## Flag and remove duplicate events in the Grade A-D catalog

### Import libraries

In [4]:
# Imports
import pandas as pd
from datetime import datetime, timedelta
import numpy as np
import os
import glob
import sys
import random

# Import functions
sys.path.insert(0,'../functions/')
from moon2data import *

### Load catalog of Grade A through D moonquakes

In [5]:
mqdir = '../catalogs/quality_control/'
cat = pd.read_csv(mqdir + 'A17_moonquakes_catalog.csv')
cat.drop(list(cat.filter(regex='Unnamed|index')), axis=1, inplace=True)

### Flag detections with pick times within 30 seconds of each other

In [6]:
has_overlap = []
for r in np.arange(0,len(cat)):
    row = cat.iloc[r]
    evid = row.evid
    picktime = datetime.strptime(row.picktime, '%Y-%m-%d %H:%M:%S.%f')
    starttime = picktime - timedelta(seconds = 30)
    starttime_str = datetime.strftime(starttime, '%Y-%m-%d %H:%M:%S.%f')
    endtime = picktime + timedelta(seconds = 30)
    endtime_str = datetime.strftime(endtime, '%Y-%m-%d %H:%M:%S.%f')
    rows_overlap = cat.loc[(cat.picktime >= starttime_str) & (cat.picktime <= endtime_str)]
    rows_overlap = rows_overlap.loc[rows_overlap.evid != evid]
    if len(rows_overlap) > 0:
        has_overlap.append(1)
    else:
        has_overlap.append(0)

In [None]:
#cat['has_overlap'] = has_overlap
#cat.to_csv(mqdir + 'A17_moonquakes_catalog.csv',index=False)

In [33]:
cat_overlap = cat.loc[cat.has_overlap == 1]
len(np.unique(cat_overlap.evid.tolist()))

1178

### Assign group numbers

In [7]:
# Events with overlap
rows_overlap = cat.loc[cat.has_overlap == 1]
rows_overlap = rows_overlap.sort_values(by=['picktime']).reset_index()

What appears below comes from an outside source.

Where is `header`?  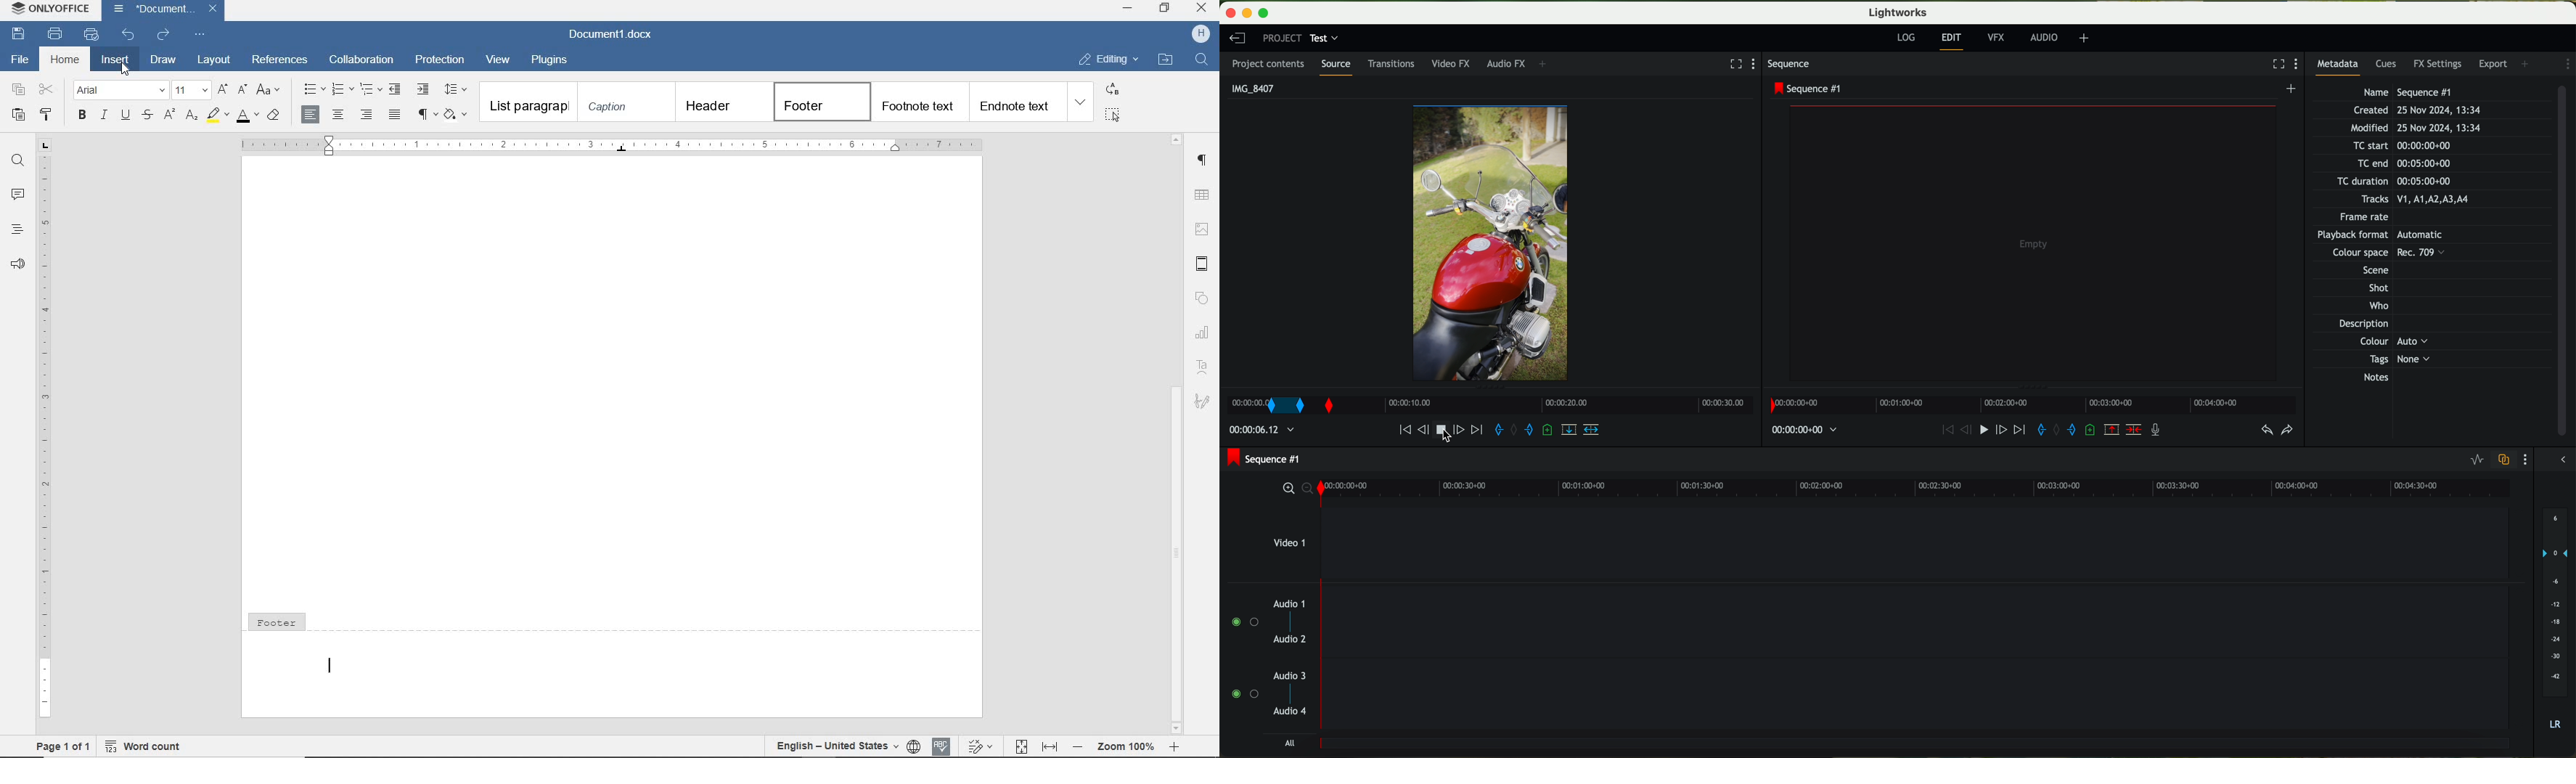
header is located at coordinates (727, 102).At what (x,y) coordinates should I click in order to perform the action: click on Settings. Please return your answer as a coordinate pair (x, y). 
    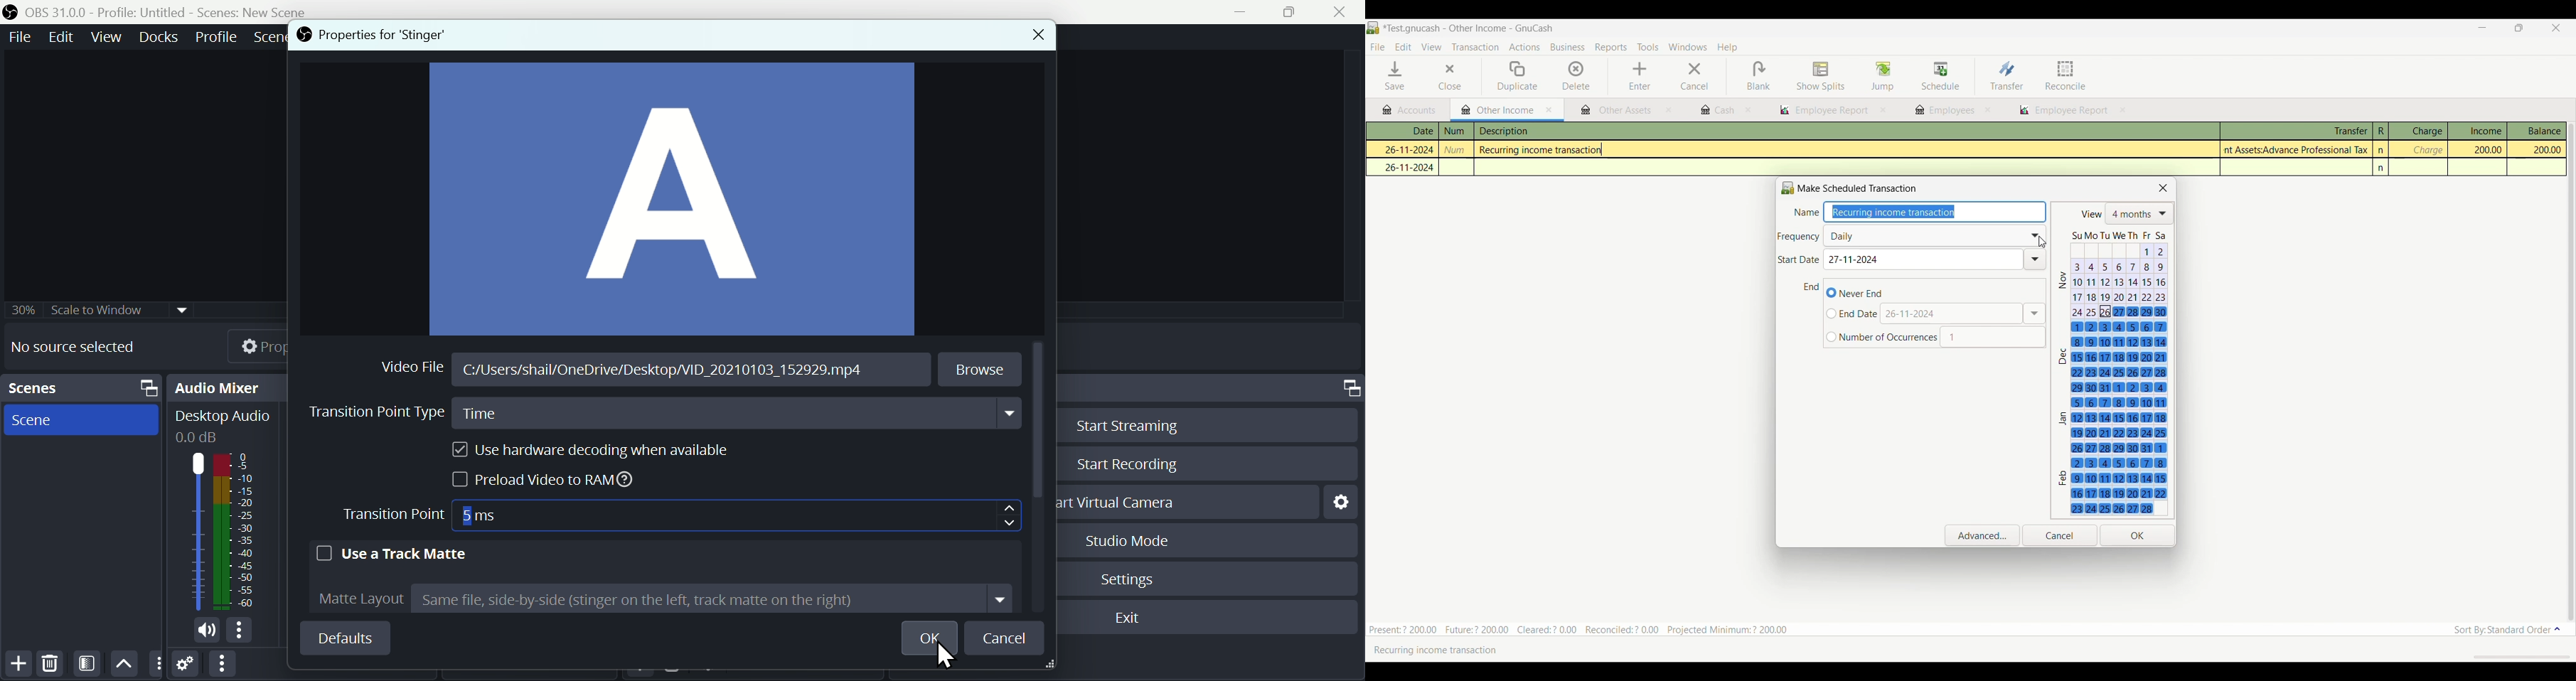
    Looking at the image, I should click on (186, 666).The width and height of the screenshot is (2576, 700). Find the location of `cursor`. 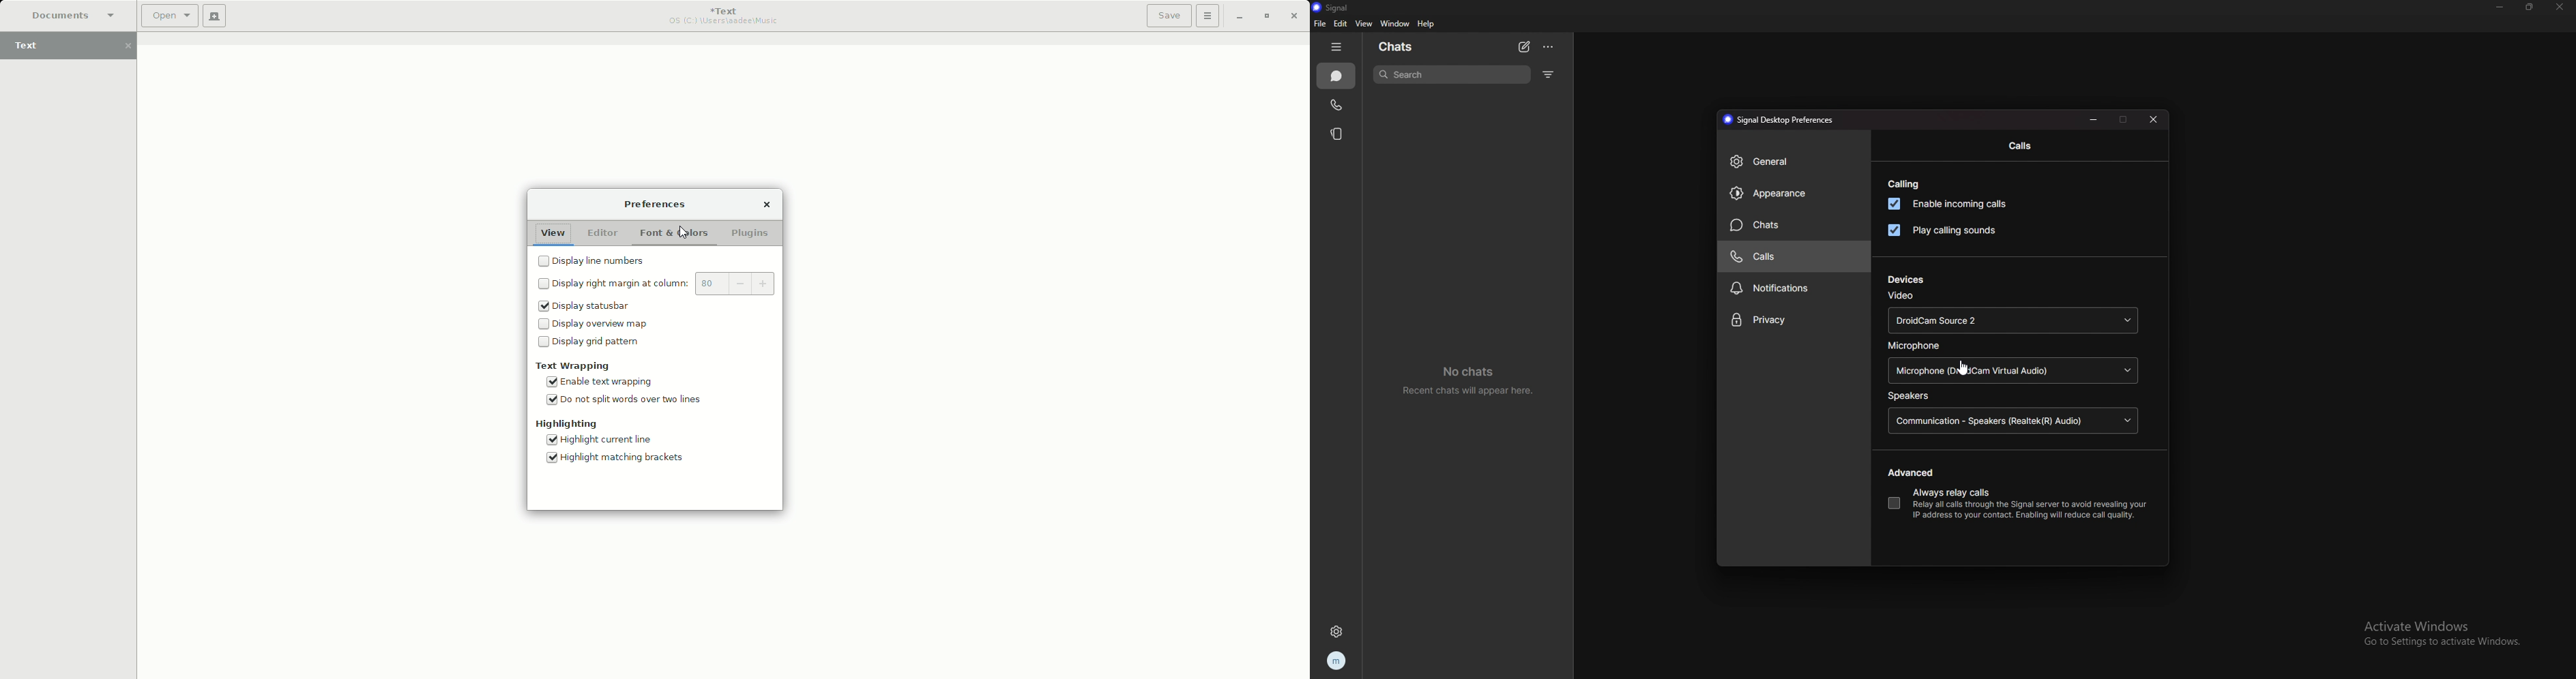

# Keep group number until no longer overlapping with next event
groupnum = 1
groupnums = []
for r in np.arange(0,len(rows_overlap)-1):
    groupnums.append(groupnum)
    
    # Check if overlap with next event
    row1 = rows_overlap.iloc[r]
    picktime1 = datetime.strptime(row1.picktime, '%Y-%m-%d %H:%M:%S.%f')
    row2 = rows_overlap.iloc[r+1]
    picktime2 = datetime.strptime(row2.picktime, '%Y-%m-%d %H:%M:%S.%f')
    deltat = (picktime2 - picktime1).total_seconds()
    if deltat > 60:
        groupnum += 1
# 
groupnums.append(groupnum)

In [10]:
# Assign group numbers to entire dataframe
rows_overlap['group'] = groupnums
groupnums_all = []
for r in np.arange(0,len(cat)):
    row = cat.iloc[r]
    evid = row.evid
    geonum = row.geophone
    row_overlap = rows_overlap.loc[(rows_overlap.evid == evid) & (rows_overlap.geophone == geonum)]
    if len(row_overlap) == 0:
        groupnums_all.append(0)
    else:
        row_overlap = row_overlap.iloc[0]
        groupnums_all.append(row_overlap.group)

In [10]:
cat['group'] = groupnums_all
#cat.to_csv(mqdir + 'A17_moonquakes_catalog.csv',index=False)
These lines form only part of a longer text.